Strategies for Qualified Improvement Property
As discussed in our seminars, qualified improvement property was affected by a technical glitch in the Tax Cut and Jobs Act, which was enacted on December 22, 2017. Qualified improvement property is any improvement to an interior portion of a building which is nonresidential real property that meets certain other restrictions and requirements. (See pages 59 to 60 of the M+O=CPE Individual Tax Year-End Workshop Reference Book Tax Year 2018.)
Qualified improvement property is eligible for §179 for the 2018 tax year, as long as the taxpayer otherwise meets the requirements for the §179 deduction.

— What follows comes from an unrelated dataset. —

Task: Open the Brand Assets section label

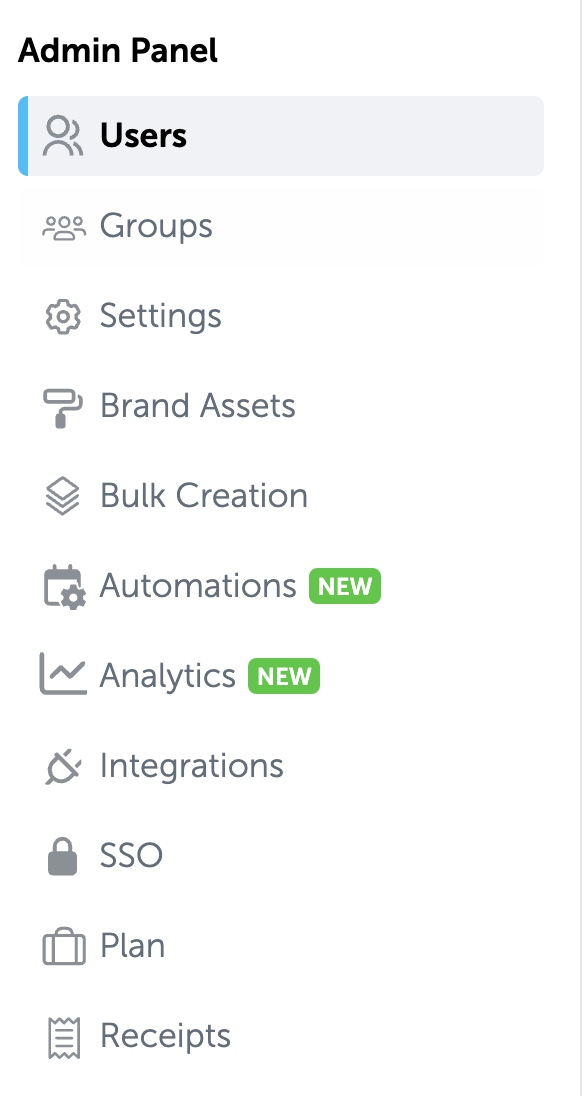Action: click(198, 406)
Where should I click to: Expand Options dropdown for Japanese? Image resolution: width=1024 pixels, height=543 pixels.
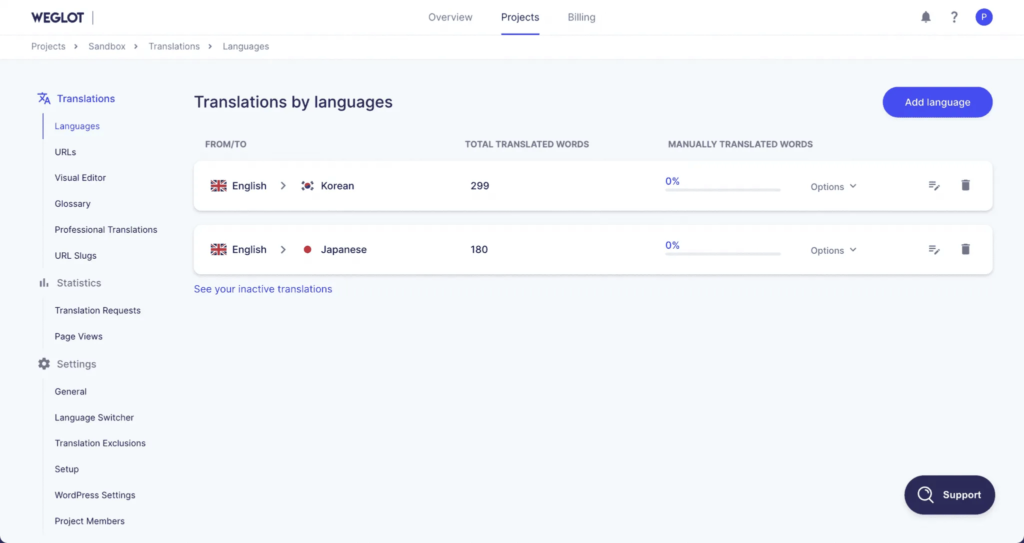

For clients that are ineligible for the §179 deduction (e.g., they do not have sufficient taxable income for the §179 election), the Tax Cut and Jobs Act inadvertently omitted provisions that would have made qualified improvement property eligible for bonus depreciation and/or the 15-year recovery period. As a result, under current law, if a taxpayer does not claim the §179 deduction for qualified improvement property, such property must be depreciated over 39 years.
Congress might pass a technical corrections law that fixes this issue, but unless/until that occurs, taxpayers who might benefit from bonus depreciation and/or the 15-year recover period for qualified improvement property must decide whether to file their 2018 returns without using these provisions or extend their returns in the hope that Congress will act before the extended due date.
There is no clear timeframe for when/if Congress will act on this issue; however, practitioners should discuss this issue with their affected clients and consider filing extensions for any client that might benefit from a technical correction, if one should occur.